A Europa precisa desenvolver modelos próprios de inteligência artificial e ampliar sua capacidade de data centers para reduzir a dependência tecnológica dos Estados Unidos e da China, afirmou Christine Lagarde, presidente do Banco Central Europeu, em discurso em Viena. Segundo ela, os EUA concentram 75% da capacidade mundial de computação para IA, enquanto a Europa detém 5%. No último ano citado, empresas e instituições americanas produziram 59 modelos de destaque, ante 35 da China e apenas um de França e Reino Unido, respectivamente. Lagarde alertou que restrições ou mudanças nas condições de acesso poderiam afetar simultaneamente atividades como pagamentos bancários, transportes, saúde, fiscalização tributária e comércio. Ela também estimou que a adoção rápida da IA poderia elevar a produtividade europeia em até 4% ao longo de uma década.
Principais fatos e números
- Christine Lagarde defendeu modelos de IA operados em data centers europeus.

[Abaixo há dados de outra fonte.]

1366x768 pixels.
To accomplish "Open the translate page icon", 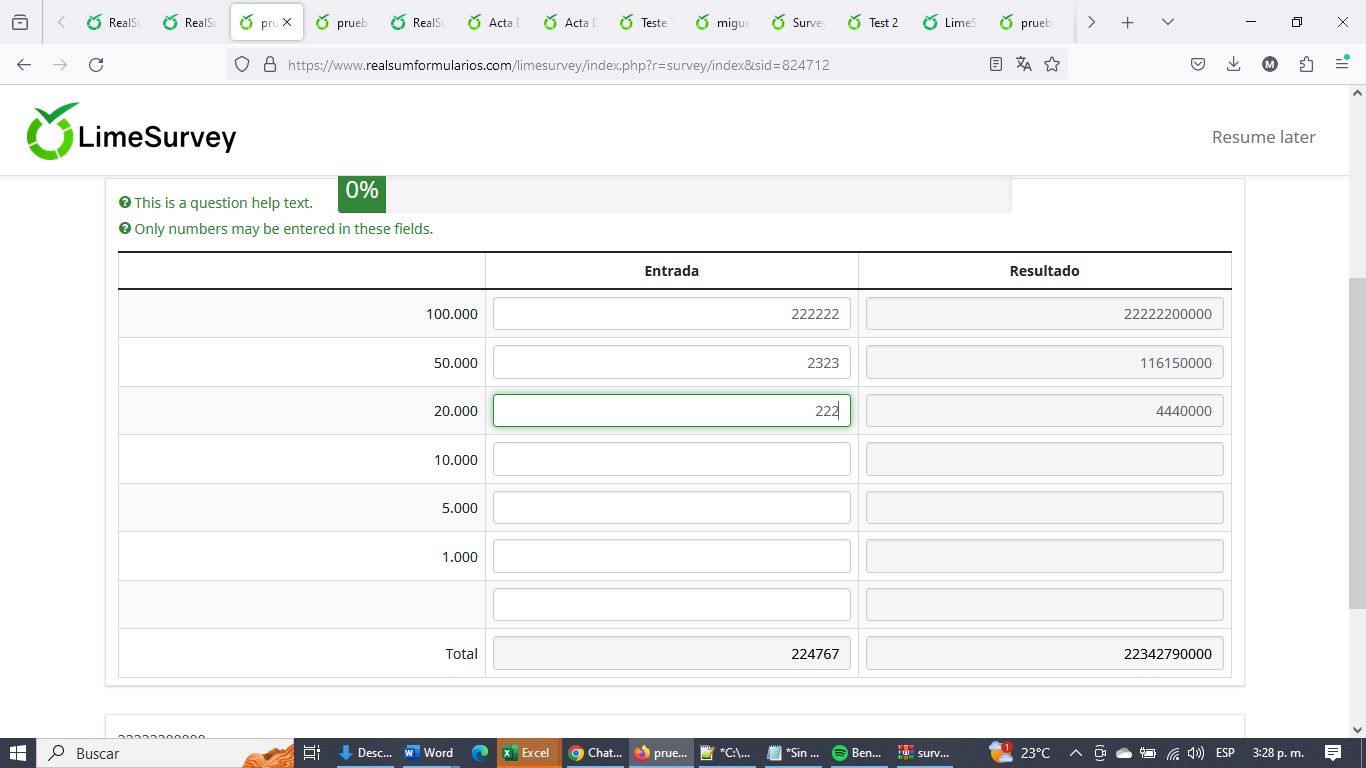I will point(1023,65).
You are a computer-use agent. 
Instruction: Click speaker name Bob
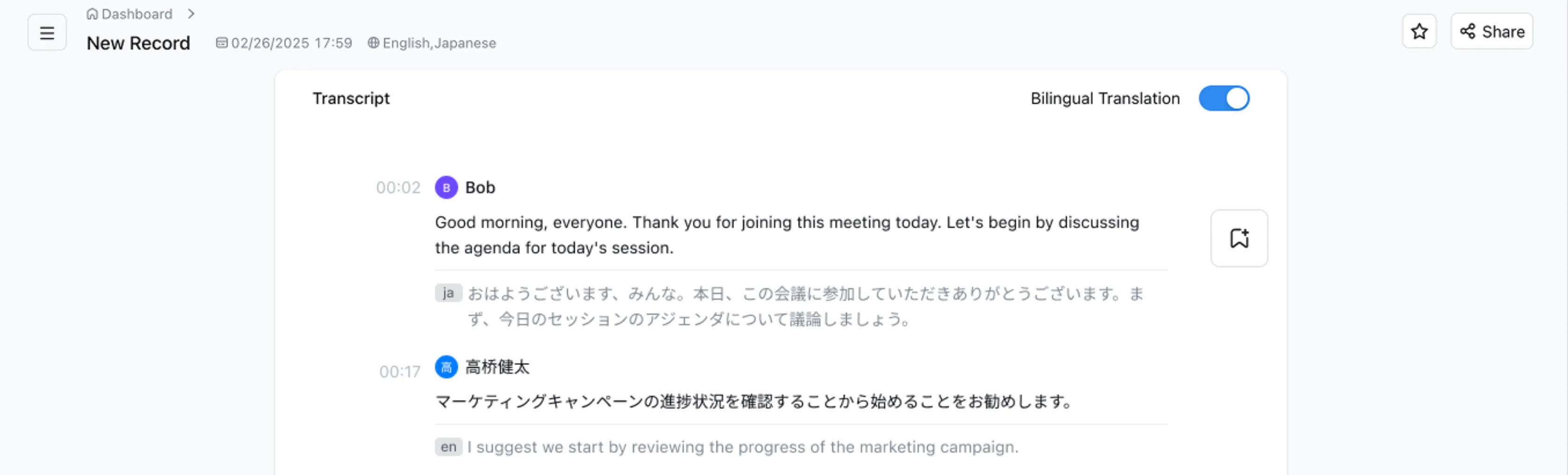[x=480, y=187]
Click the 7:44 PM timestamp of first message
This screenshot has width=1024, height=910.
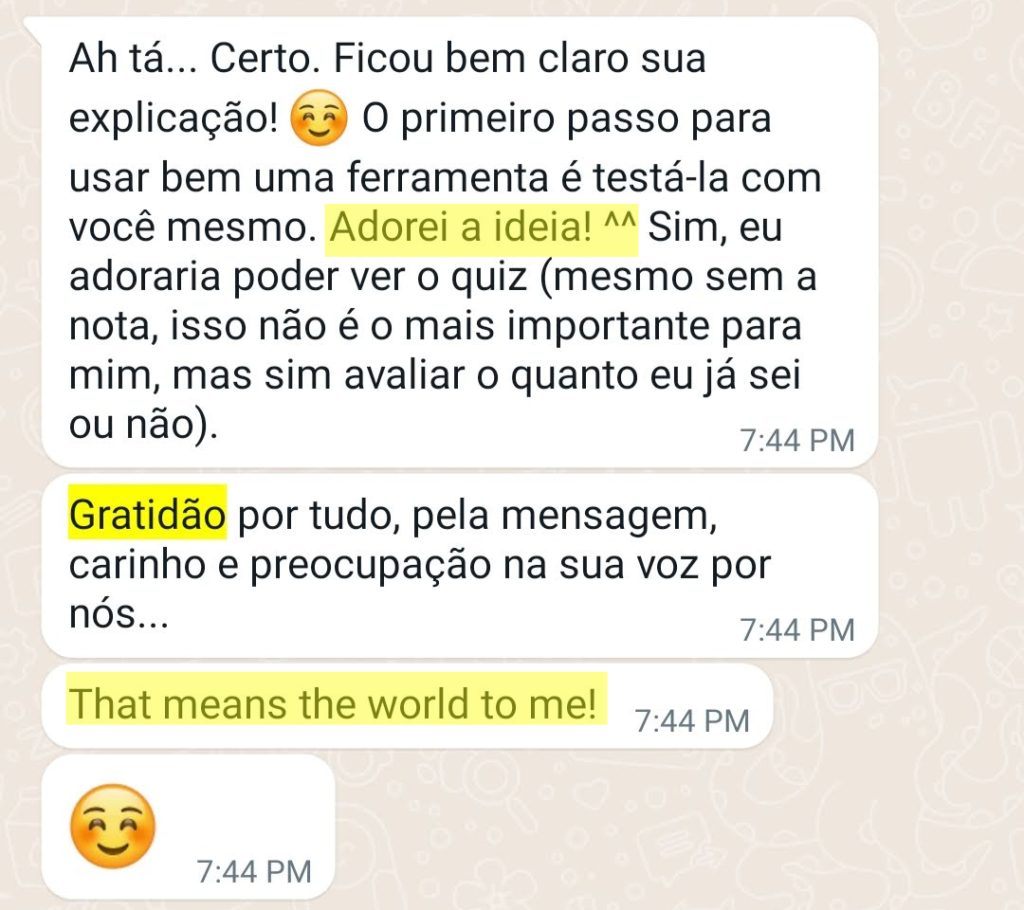(797, 441)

- Os EUA concentram 75% da capacidade mundial de computação para IA; a Europa, 5%.
- Os EUA produziram 59 modelos de IA de destaque no último ano citado, e a China, 35.

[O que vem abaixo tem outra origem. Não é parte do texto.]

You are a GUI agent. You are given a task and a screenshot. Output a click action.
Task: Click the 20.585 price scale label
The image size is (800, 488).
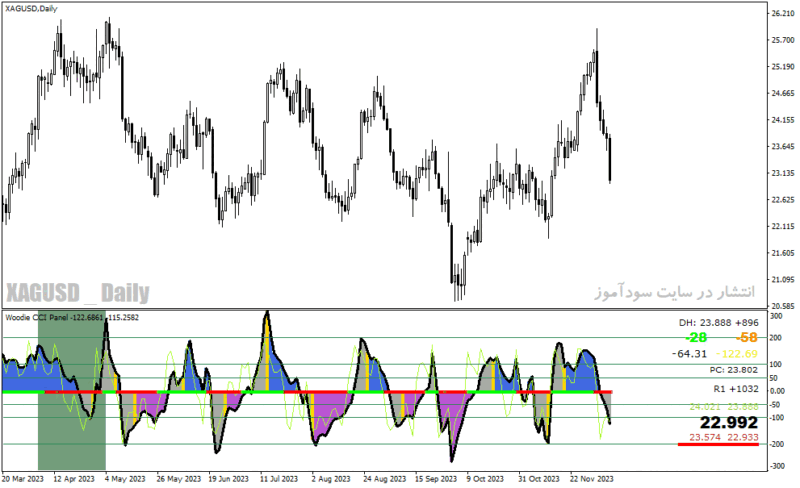783,306
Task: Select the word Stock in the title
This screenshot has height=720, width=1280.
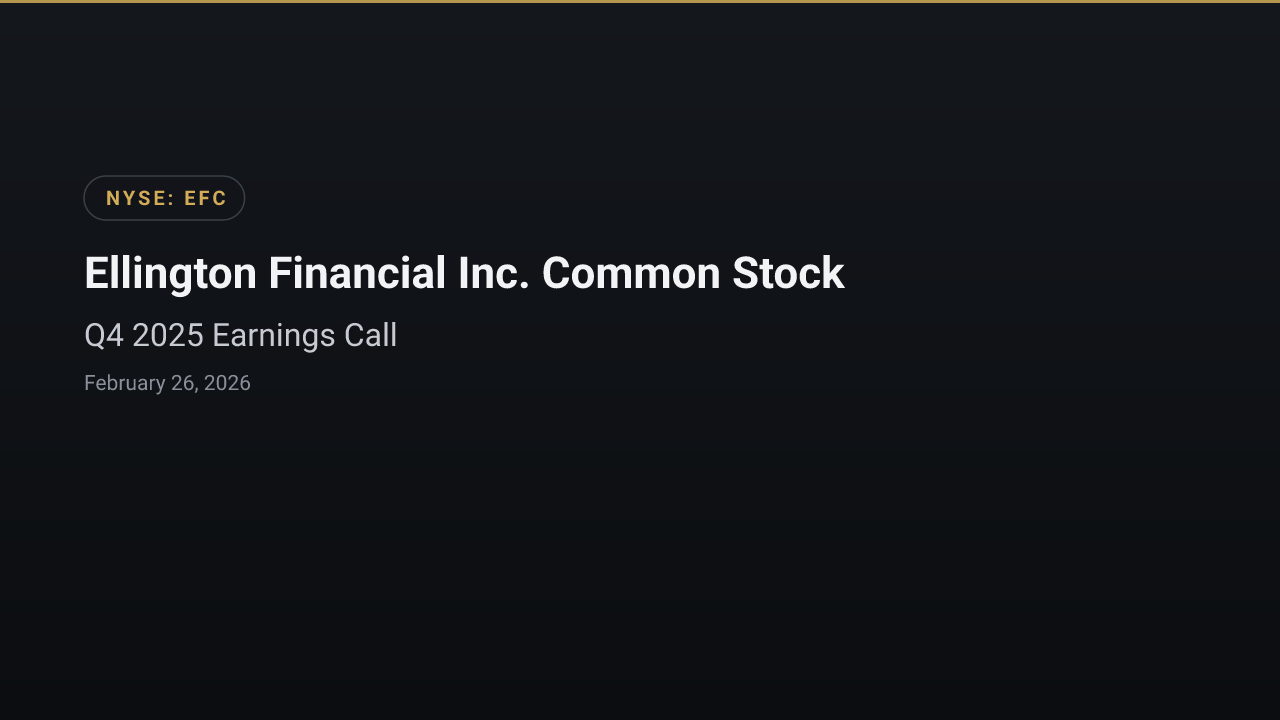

- França e Reino Unido produziram um modelo de destaque cada no período citado.
- A adoção rápida da IA poderia elevar a produtividade europeia em até 4% em uma década.

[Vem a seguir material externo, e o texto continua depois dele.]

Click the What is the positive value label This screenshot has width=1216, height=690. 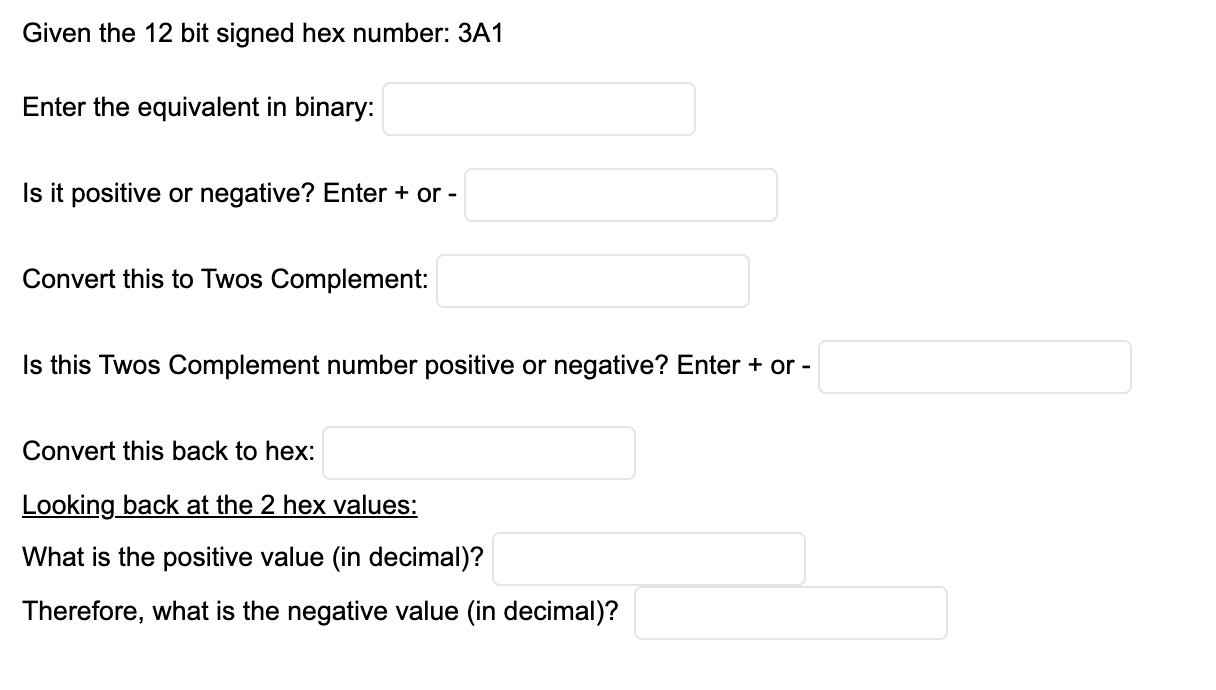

- A lacuna europeia de capacidade de data centers pode crescer mais de seis vezes em dez anos.
Por que isso importa para empresários e investidores
A defesa de infraestrutura própria sinaliza oportunidades para fornecedores de data centers, energia, chips, nuvem, cibersegurança e modelos de IA na Europa. Para empresas usuárias, maior capacidade regional pode reduzir riscos ligados à proteção de dados e a eventuais mudanças nas condições de acesso a tecnologias estrangeiras. Em contrapartida, ampliar essa infraestrutura exige investimentos relevantes, enquanto a dependência atual pode expor operações críticas a decisões comerciais ou políticas externas. A projeção de produtividade de até 4% e o crescimento esperado da lacuna de capacidade são estimativas apresentadas por Lagarde; o material não informa cronogramas, recursos públicos ou projetos concretos para alcançá-las.